[Start of SOURCE DATA]

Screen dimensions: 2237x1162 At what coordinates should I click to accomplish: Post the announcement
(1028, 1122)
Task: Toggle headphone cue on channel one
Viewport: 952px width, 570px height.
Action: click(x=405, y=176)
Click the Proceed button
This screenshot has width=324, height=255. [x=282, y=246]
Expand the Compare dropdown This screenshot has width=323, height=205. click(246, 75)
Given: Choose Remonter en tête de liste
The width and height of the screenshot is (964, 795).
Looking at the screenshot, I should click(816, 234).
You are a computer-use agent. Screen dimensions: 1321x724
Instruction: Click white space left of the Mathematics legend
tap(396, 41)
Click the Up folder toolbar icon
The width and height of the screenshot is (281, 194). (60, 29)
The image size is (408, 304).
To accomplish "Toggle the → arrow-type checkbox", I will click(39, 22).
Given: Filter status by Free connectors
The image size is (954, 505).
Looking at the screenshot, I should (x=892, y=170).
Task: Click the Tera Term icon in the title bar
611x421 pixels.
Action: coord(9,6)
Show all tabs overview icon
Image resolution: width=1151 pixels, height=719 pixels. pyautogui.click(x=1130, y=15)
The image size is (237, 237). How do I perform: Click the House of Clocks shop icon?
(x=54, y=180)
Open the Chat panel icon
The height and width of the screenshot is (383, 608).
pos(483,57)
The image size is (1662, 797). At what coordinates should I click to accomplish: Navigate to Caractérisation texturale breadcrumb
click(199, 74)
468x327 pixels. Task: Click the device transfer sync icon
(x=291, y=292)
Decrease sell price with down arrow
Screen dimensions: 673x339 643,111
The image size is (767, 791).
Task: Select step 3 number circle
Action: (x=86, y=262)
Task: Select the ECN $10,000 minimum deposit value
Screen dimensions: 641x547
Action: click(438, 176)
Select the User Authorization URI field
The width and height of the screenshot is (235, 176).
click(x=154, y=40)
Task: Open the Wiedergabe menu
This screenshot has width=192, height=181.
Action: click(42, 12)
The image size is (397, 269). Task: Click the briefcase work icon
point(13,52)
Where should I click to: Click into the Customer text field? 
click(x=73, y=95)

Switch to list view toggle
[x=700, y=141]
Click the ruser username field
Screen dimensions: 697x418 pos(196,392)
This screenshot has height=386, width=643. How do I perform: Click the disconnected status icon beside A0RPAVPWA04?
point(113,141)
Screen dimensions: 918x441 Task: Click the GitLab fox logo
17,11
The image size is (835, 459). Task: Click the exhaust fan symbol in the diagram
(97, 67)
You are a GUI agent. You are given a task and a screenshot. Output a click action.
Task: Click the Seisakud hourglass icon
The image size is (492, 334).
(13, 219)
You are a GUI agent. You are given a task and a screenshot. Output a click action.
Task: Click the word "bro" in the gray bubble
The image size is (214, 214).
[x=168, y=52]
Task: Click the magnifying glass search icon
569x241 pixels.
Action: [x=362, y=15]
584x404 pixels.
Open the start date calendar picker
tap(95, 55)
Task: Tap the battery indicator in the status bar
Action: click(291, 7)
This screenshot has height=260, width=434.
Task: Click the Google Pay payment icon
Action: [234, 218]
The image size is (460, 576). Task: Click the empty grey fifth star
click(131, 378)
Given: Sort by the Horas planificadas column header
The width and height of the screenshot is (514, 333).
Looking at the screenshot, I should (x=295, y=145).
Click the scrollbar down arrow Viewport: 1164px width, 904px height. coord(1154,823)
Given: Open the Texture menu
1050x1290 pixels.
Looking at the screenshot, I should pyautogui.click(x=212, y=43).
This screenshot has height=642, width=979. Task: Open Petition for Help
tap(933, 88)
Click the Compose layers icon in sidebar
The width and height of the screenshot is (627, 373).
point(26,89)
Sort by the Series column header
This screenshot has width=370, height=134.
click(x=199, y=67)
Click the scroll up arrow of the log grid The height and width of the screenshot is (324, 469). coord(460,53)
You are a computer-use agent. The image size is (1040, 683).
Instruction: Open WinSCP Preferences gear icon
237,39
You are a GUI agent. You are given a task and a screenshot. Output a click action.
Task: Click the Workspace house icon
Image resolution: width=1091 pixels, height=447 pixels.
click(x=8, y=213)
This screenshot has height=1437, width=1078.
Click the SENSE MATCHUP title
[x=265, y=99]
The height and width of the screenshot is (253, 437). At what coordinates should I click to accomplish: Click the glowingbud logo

[End of SOURCE DATA]

### INSTRUCTIONS FOR THE TASK
Transcribe the items above without any changes, beginning with the line that contains "Task: Select the" and ending with the line that contains "[x=700, y=141]", including both of those lines.

### TASK RESPONSE
Task: Select the ECN $10,000 minimum deposit value
Screen dimensions: 641x547
Action: click(438, 176)
Select the User Authorization URI field
The width and height of the screenshot is (235, 176).
click(x=154, y=40)
Task: Open the Wiedergabe menu
This screenshot has width=192, height=181.
Action: click(42, 12)
The image size is (397, 269). Task: Click the briefcase work icon
point(13,52)
Where should I click to: Click into the Customer text field? 
click(x=73, y=95)

Switch to list view toggle
[x=700, y=141]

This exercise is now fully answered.